La curiosité morbide qui est aujourd’hui attribuée au badaud est presque noble chez ces êtres d’un autre siècle et d’une autre terre en qui se confondent la bonne volonté et l’excitation, l’horreur et la résignation devant des actes horribles. Pelle laisse filer les saisons entre ses doigts, oui, mais il a des saisons d’humeur qui n’ont début ni fin. Une nature morte exceptionnellement bien interprétée qui recrée doucement un folklore, celui d’une ferme, entre les draps de la mer et la couverture du ciel danois.
Jeudi : Parlons femmes (Ettore Scola, 1964) « Thématique : langue italienne »* |
Un titre qui passe bien mal de nos jours ; c’est sans connaître les rôles de Gassman, toujours génial dans des interprétations aussi diversifiées dans les gestes que par le physique, qui a cette qualité rare de toujours être lui-même quel que soit le personnage. Il est évidemment la pierre angulaire des sketches de Scola, ce maître de la scuola galante pour qui les femmes sont des objets, mais nobles, des James Bond Ragazze caractérielles dans son grand bal.
Mais l’acteur ne fait pas tout : les courts-métrages ont aussi ce mérite de ne pas trépider autour de leur thème – un vice dans tous les cas – comme ils le font chez Risi. Les plus longs font même de la place à la fois à l’humour, au comique de situation discret – pas de vaudeville –, et à un ridicule qui arrive étrangement à se transformer en émotion sous sa coquille d’extravagance. Le thème est macho et étroit, mais les sketches les moins intéressants laissent au moins avec des yeux étonnés.

» DONNÉES FOURNIES
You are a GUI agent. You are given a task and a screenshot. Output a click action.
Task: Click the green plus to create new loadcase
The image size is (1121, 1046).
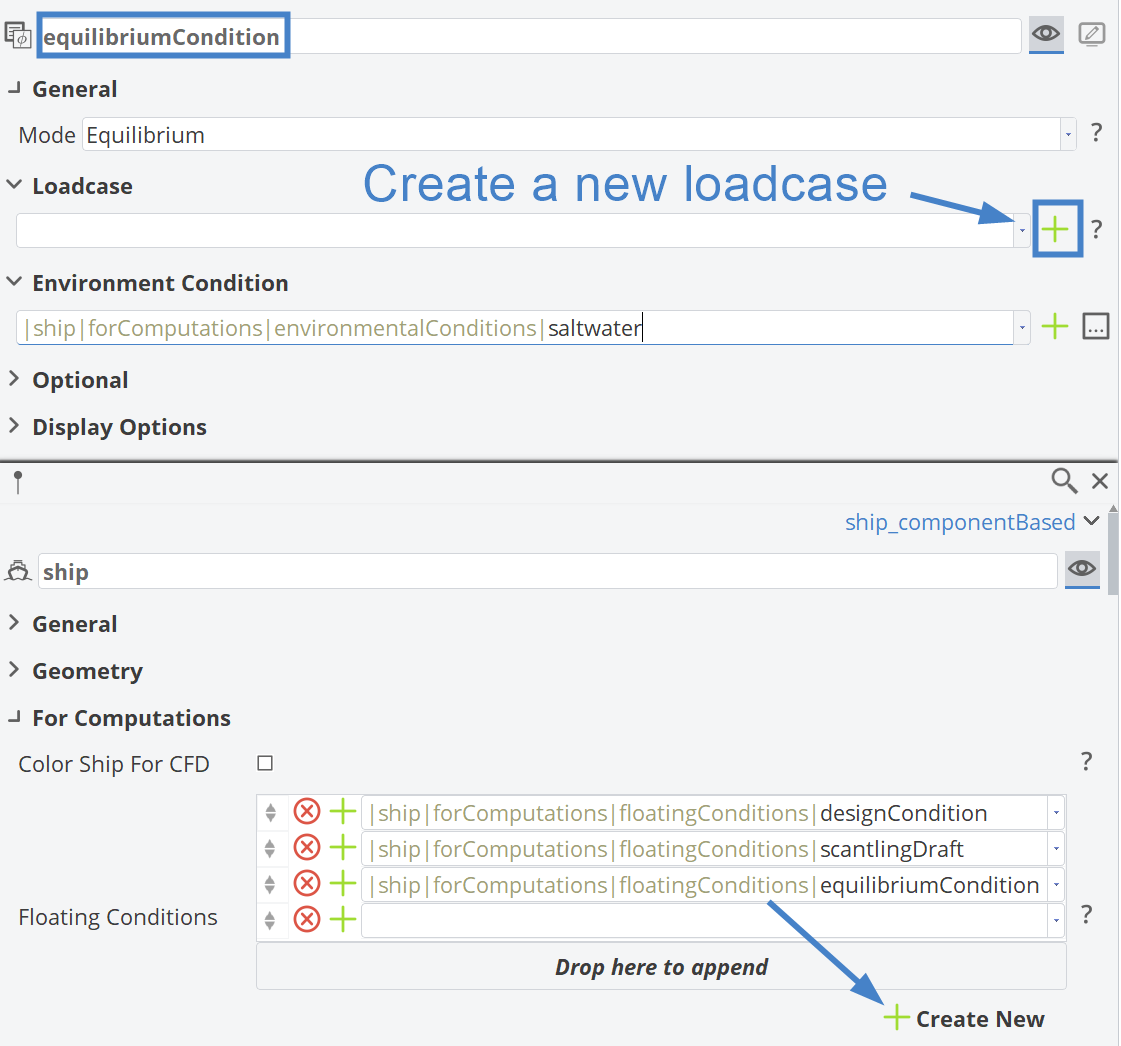[1056, 230]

» EXERCICE ÉCRIT
D'après le texte de lecture, quel acteur est la pierre angulaire des sketches de Scola dans « Parlons femmes » ?

» RÉPONSE COMPLÈTE
Gassman est la pierre angulaire des sketches de Scola.